*** Block opens ***

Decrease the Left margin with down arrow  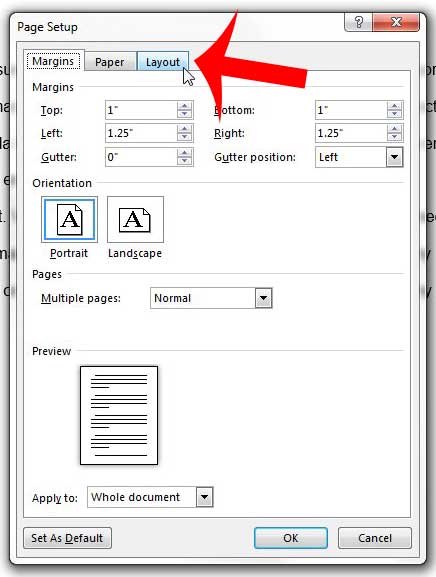[x=185, y=137]
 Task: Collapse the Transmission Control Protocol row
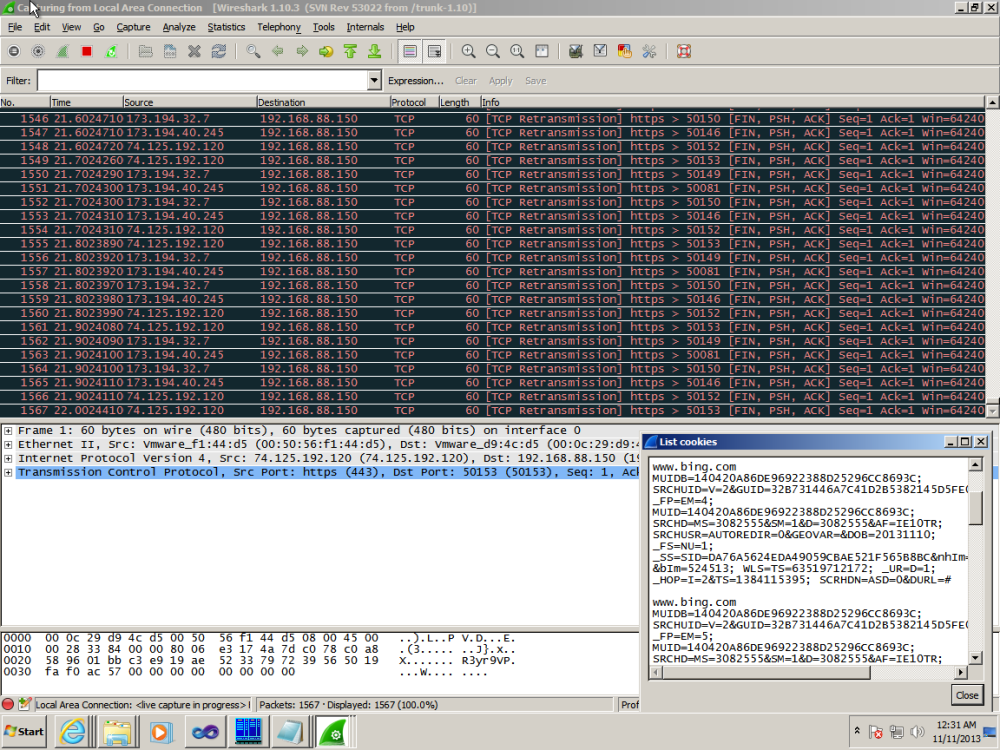click(8, 472)
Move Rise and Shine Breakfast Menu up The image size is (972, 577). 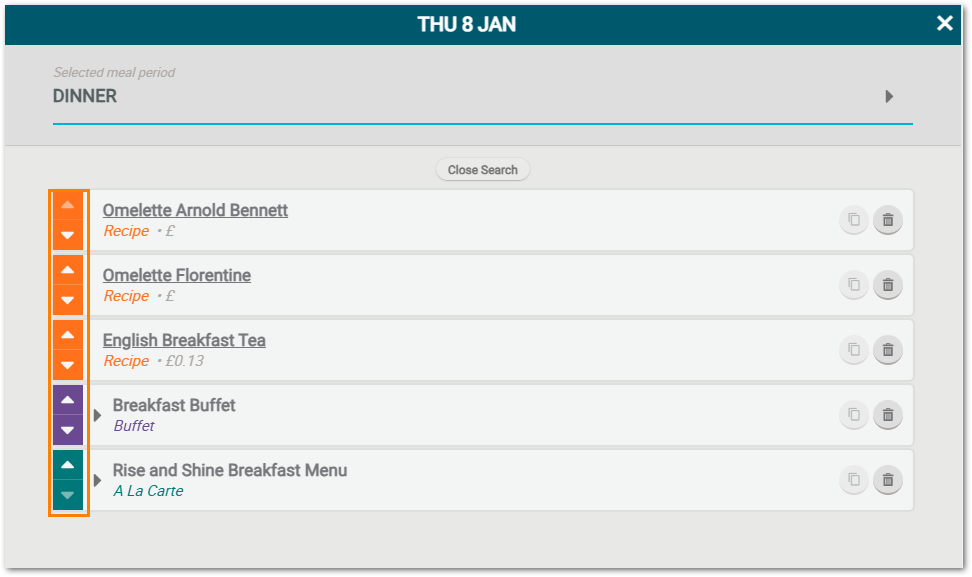(x=67, y=463)

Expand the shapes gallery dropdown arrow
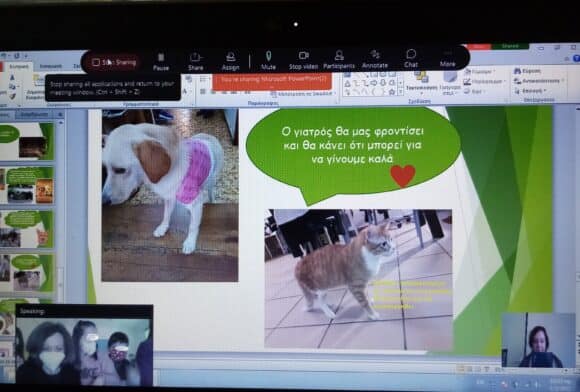click(x=400, y=93)
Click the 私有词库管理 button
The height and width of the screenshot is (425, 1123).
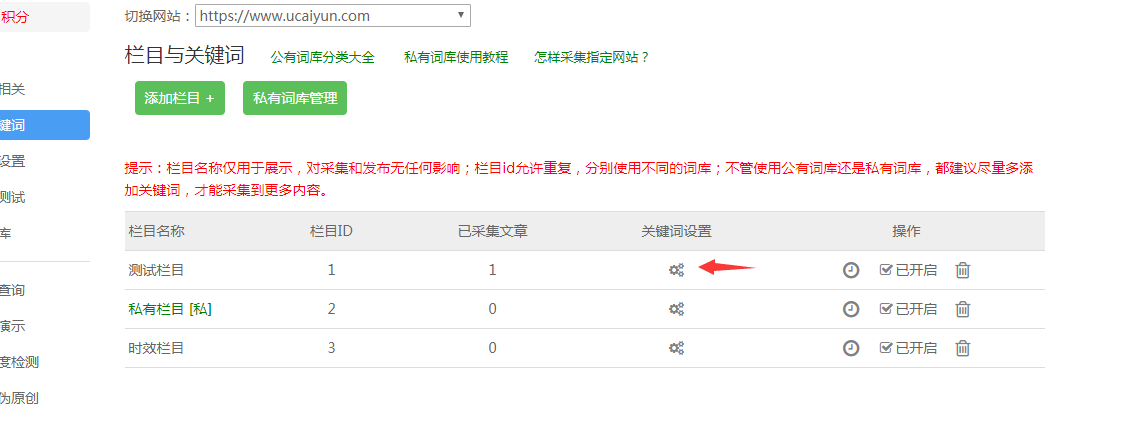295,98

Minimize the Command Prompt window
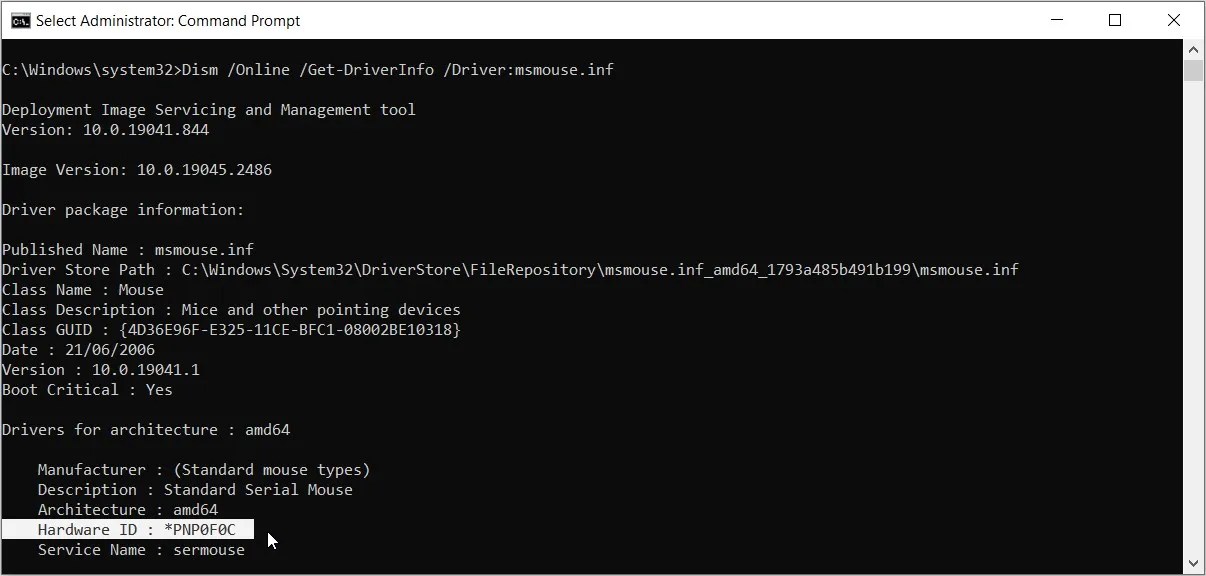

*** Block closes ***

▶ **What the exercise asks**: Set down, word for word, the line that holds "Expand the shapes gallery dropdown arrow" and all lines after it to the end of the entries above, but not the pictures.

▶ **Solution to the exercise**:
Expand the shapes gallery dropdown arrow
click(x=400, y=93)
Click the 私有词库管理 button
The height and width of the screenshot is (425, 1123).
295,98

Minimize the Command Prompt window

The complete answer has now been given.